# SOURCE EXTRACT:
::::

Epic fantasy The Hunger Games (2012), the story of Katniss Everdeen’s overthrow of a tyrannical empire after starring in a gruesome reality show, and intimate drama Winter’s Bone (2010), the story of Ree Dolly’s fight to save her starving family from eviction after her father’s disappearance, appear to have little in common except for their star, Jennifer Lawrence. Strangely, though, Lawrence’s characters in Winter’s Bone and The Hunger Games (which just released its final installment, The Hunger Games: Mockingjay Part 2) have striking similarities. Katniss and Ree come from communities whose extreme poverty has been written off and vilified by wealthier neighboring states. Katniss’ District 12 lies within the nation of Panem, built on the ruins of North America in an unidentified future time, but it’s noted that District 12 is in a coal-mining region that was previously Appalachia. Winter’s Bone’s Ree Dolly lives in the meth-ravaged Ozark mountains, a community equally ignored by prosperous parts of the US. IBTimes writes, “While it’s a bit of a stretch to compare a post-apocalyptic world with the meth-infested Ozarks, both are desolate environments where people resort to illegal activities to survive (and gorge on the occasional rodent to get by).”

::::

# SET PROBLEM:
According to the passage comparing Jennifer Lawrence's two roles, which region was District 12 previously part of? The records that follow were taken from a different source.

# MATERIAL SHOWN:
::::

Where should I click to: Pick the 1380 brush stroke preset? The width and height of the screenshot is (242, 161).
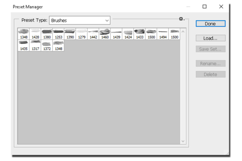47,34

::::

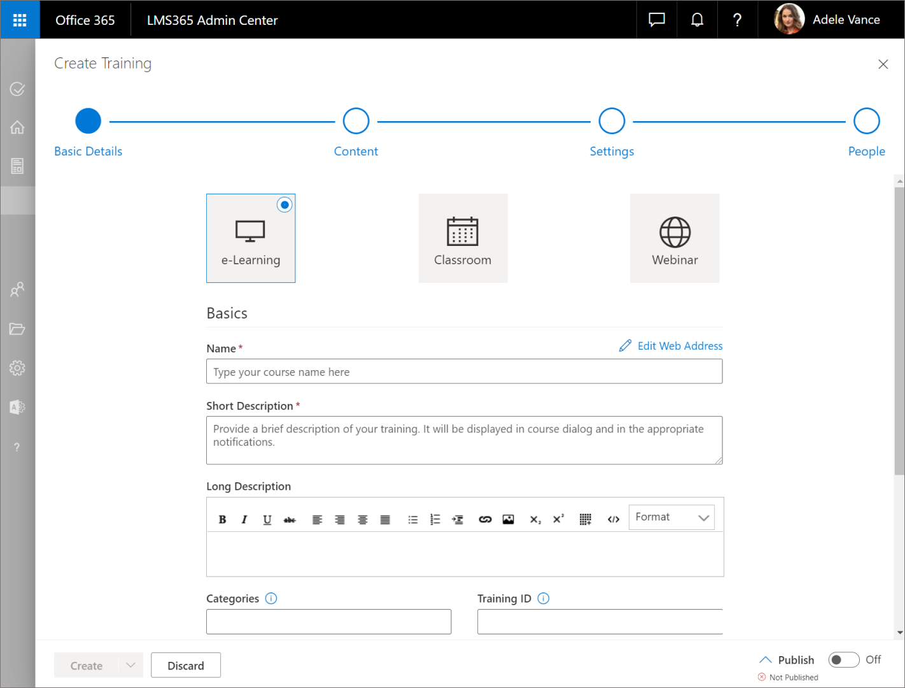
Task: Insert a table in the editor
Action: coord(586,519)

::::

# REPLY TO THE EXERCISE:
Appalachia.